Digital Content and Media Sciences Research Division
Digital Content and Media Sciences Research Division Professor
Introduction of research by science writer
At the root of language is sure to be a set of rules peculiar to human beings
Despite being intelligent entities, monkeys lack a language like that of human beings. If one considers why only human beings can use language, one concludes that there exist some rules peculiar to human beings in their brains. I hope to discover the rules at the root of language, which we use every day without thinking.
Discovering of mathematical formulas when seeing an apple fall from a tree
All languages share some commonalities; for example, they have nouns, verbs, subjects, predicates, etc. This indicates that certain rules govern how overall meaning isconstructed by ordering and combining words. On this point, one can follow the theories of grammar and attempt to describe them in some type of formula. To date, however, such theories have involved numerous contradictions. Organizing these into formal rules that can be understood by computers is clearly a formidable task.
The method of deriving meaning by statistically processing massive volumes of data has recently entered widespread use in the field of natural language processing. Still, however, computers remain incapable of learning everything automatically from data. Just as with Newtonian physics, to elucidate the rules of language regulation, I believe one must observe natural language as a natural phenomenon.

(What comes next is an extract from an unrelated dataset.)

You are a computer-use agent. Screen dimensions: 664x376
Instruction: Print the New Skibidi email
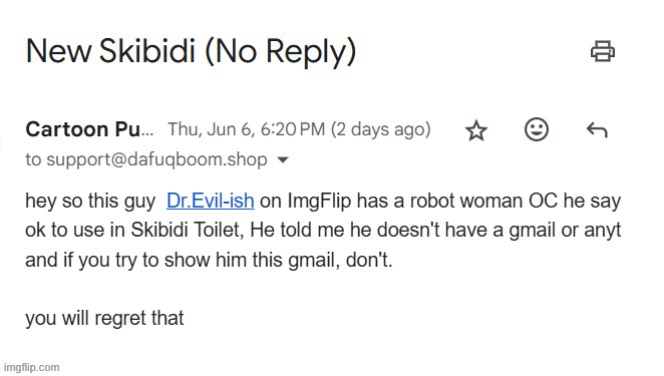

Applications of deep analysis as corroborative research
One can verify whether an apparently identified language rule is correct by running it through computer programs. The Enju parser I developed analyses the structure of English text to compute its meaning. Deep analysis is applied to compute the nature of each individual word and to identify the logical structure in which they are combined. This is distinct from--for example--computing superficial relationships such as the probability that a certain word is the object of a certain transitive verb. MEDIE and Info-PubMed, applications that use Enju to search molecular biology papers, differ from ordinary search engines in that they can pinpoint the specific content one is searching for, such as papers on interactions between protein A and protein B. They have now entered widespread use.
Weaving together parsing and meaning
If parsing is the warp of a textile, meaning is the weft. The challenge I face is how to weave these two threads together for the English, Japanese, and Chinese languages. What kind of framework should one begin with to describe meaning? Individual texts involve basic approaches on what needs to be communicated, including assumptions, assertions, and proposals, that precede their content. I believe the development of such a framework as the foundations of meaning will one day make it possible for computers to answer questions like "What is the author's point?" which appear so frequently in contemporary written language tests.